TASK GOAL:
Copy out the data exactly as it appears, from the line containing "Task: Click the ON TARGET stat label" down to the end of the data, including both ends.
(begin)
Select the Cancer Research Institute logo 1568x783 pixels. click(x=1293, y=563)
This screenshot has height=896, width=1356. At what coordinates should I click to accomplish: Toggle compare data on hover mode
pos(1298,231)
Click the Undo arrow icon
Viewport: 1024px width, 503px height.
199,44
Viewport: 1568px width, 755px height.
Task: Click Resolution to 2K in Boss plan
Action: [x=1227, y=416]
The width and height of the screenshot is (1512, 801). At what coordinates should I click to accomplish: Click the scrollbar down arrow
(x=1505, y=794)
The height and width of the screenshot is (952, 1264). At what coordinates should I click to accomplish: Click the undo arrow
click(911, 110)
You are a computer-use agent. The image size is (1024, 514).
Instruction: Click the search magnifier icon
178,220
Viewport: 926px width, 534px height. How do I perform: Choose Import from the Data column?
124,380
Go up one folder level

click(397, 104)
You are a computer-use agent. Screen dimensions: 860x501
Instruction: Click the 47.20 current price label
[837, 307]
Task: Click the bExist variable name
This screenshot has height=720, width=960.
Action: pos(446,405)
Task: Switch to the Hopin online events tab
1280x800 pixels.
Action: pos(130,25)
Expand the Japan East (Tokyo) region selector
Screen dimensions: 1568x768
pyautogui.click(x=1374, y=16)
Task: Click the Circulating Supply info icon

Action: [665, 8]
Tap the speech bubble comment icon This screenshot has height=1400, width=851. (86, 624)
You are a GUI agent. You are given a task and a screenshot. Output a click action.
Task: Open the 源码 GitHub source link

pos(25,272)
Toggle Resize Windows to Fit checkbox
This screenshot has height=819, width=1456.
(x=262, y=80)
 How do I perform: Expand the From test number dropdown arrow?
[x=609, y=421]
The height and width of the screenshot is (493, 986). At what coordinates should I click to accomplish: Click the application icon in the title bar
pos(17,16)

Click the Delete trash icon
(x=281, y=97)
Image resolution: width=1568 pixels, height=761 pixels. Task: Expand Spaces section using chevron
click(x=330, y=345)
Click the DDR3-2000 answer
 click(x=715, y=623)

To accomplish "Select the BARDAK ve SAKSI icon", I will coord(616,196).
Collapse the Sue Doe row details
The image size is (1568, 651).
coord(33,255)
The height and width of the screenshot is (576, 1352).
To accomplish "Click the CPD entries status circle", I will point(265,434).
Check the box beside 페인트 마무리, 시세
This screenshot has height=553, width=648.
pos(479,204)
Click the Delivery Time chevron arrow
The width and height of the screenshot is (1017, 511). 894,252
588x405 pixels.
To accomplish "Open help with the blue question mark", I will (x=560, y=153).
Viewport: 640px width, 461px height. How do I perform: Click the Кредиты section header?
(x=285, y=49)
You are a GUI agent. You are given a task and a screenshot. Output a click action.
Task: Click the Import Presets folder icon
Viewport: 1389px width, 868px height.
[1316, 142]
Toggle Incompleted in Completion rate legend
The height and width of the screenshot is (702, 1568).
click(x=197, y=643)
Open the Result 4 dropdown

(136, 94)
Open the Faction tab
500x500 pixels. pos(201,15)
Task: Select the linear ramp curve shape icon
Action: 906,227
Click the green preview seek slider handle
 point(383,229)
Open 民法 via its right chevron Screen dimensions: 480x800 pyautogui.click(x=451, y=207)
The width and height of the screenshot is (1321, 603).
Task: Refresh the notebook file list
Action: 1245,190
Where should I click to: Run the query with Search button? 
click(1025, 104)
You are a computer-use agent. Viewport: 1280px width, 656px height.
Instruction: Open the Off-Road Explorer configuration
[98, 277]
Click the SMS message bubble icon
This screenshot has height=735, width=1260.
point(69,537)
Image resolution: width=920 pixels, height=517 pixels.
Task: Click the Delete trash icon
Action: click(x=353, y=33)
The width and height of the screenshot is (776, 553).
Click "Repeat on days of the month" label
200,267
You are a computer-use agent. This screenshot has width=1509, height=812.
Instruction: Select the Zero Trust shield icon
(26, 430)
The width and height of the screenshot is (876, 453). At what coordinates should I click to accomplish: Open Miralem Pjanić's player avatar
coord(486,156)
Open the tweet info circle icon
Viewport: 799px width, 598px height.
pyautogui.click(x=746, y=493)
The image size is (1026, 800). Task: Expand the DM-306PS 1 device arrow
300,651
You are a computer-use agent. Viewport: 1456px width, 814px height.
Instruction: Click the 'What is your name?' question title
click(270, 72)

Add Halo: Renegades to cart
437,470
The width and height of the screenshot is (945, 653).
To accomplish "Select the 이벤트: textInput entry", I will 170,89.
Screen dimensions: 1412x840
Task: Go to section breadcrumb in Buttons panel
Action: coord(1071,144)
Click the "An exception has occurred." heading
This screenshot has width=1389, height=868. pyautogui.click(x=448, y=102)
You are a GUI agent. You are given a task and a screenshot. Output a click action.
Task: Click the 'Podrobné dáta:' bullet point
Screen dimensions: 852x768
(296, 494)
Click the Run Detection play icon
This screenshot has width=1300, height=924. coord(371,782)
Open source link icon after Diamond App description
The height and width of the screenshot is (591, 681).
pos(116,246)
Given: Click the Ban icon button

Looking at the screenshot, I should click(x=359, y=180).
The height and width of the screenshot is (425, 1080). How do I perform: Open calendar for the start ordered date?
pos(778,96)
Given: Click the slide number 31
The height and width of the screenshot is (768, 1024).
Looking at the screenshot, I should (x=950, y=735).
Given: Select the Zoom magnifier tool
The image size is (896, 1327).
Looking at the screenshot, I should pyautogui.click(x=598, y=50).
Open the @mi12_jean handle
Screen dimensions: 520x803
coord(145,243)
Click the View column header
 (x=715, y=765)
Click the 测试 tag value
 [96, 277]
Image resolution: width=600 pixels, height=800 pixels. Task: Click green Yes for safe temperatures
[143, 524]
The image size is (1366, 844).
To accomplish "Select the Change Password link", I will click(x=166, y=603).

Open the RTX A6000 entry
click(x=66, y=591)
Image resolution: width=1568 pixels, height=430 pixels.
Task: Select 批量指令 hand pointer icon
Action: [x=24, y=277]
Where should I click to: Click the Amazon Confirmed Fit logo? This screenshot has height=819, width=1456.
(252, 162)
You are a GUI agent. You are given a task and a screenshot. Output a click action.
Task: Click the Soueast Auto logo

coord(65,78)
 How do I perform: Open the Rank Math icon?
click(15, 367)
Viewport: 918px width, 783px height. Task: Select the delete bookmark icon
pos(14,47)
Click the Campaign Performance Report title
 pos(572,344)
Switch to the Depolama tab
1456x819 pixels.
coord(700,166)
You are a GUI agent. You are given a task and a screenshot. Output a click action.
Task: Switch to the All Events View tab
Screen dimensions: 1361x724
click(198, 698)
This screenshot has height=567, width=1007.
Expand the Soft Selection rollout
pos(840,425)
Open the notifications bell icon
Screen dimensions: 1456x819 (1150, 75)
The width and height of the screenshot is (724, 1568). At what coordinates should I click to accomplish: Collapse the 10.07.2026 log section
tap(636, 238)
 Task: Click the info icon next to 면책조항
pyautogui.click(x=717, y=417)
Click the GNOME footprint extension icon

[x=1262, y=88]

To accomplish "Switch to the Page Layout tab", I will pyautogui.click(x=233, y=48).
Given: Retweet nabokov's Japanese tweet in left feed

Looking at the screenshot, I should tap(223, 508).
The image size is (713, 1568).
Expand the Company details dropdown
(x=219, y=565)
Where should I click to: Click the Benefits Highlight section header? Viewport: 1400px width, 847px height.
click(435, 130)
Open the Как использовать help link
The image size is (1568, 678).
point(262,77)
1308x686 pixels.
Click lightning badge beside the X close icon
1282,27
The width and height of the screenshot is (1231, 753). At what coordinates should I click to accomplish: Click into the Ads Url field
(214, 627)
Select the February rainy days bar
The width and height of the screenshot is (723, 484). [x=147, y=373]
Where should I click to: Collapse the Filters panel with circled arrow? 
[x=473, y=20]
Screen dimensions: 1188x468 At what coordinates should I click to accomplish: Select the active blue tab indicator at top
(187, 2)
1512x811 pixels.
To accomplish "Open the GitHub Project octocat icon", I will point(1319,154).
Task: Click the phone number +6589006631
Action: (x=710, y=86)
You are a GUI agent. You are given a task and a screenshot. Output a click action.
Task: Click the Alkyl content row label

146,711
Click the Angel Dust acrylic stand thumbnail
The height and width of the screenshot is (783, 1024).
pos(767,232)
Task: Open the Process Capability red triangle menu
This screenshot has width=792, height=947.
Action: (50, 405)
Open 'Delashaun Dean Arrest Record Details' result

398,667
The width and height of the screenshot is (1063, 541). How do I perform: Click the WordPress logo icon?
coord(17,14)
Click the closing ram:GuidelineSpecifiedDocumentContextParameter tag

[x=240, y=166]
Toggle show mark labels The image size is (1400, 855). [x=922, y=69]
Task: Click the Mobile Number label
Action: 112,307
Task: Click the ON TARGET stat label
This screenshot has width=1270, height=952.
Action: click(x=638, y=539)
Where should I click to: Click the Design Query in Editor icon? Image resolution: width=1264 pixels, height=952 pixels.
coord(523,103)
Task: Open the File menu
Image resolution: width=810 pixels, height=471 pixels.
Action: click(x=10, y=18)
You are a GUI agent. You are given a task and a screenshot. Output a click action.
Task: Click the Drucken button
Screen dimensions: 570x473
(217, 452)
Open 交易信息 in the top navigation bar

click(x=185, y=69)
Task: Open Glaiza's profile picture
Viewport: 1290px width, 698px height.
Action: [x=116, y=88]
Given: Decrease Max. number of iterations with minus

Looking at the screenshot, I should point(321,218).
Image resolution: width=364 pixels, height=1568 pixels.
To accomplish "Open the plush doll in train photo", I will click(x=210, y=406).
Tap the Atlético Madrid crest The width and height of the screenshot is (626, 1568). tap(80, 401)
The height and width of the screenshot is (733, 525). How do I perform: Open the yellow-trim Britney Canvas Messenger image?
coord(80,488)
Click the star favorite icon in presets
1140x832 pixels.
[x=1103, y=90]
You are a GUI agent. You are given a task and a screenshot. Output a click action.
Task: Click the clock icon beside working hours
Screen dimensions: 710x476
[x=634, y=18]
(end)
TASK SOLUTION:
Task: Click the ON TARGET stat label
This screenshot has width=1270, height=952.
Action: click(x=638, y=539)
Where should I click to: Click the Design Query in Editor icon? Image resolution: width=1264 pixels, height=952 pixels.
coord(523,103)
Task: Open the File menu
Image resolution: width=810 pixels, height=471 pixels.
Action: click(x=10, y=18)
You are a GUI agent. You are given a task and a screenshot. Output a click action.
Task: Click the Drucken button
Screen dimensions: 570x473
(217, 452)
Open 交易信息 in the top navigation bar

click(x=185, y=69)
Task: Open Glaiza's profile picture
Viewport: 1290px width, 698px height.
Action: [x=116, y=88]
Given: Decrease Max. number of iterations with minus

Looking at the screenshot, I should point(321,218).
Image resolution: width=364 pixels, height=1568 pixels.
To accomplish "Open the plush doll in train photo", I will click(x=210, y=406).
Tap the Atlético Madrid crest The width and height of the screenshot is (626, 1568). tap(80, 401)
The height and width of the screenshot is (733, 525). How do I perform: Open the yellow-trim Britney Canvas Messenger image?
coord(80,488)
Click the star favorite icon in presets
1140x832 pixels.
[x=1103, y=90]
You are a GUI agent. You are given a task and a screenshot. Output a click action.
Task: Click the clock icon beside working hours
Screen dimensions: 710x476
[x=634, y=18]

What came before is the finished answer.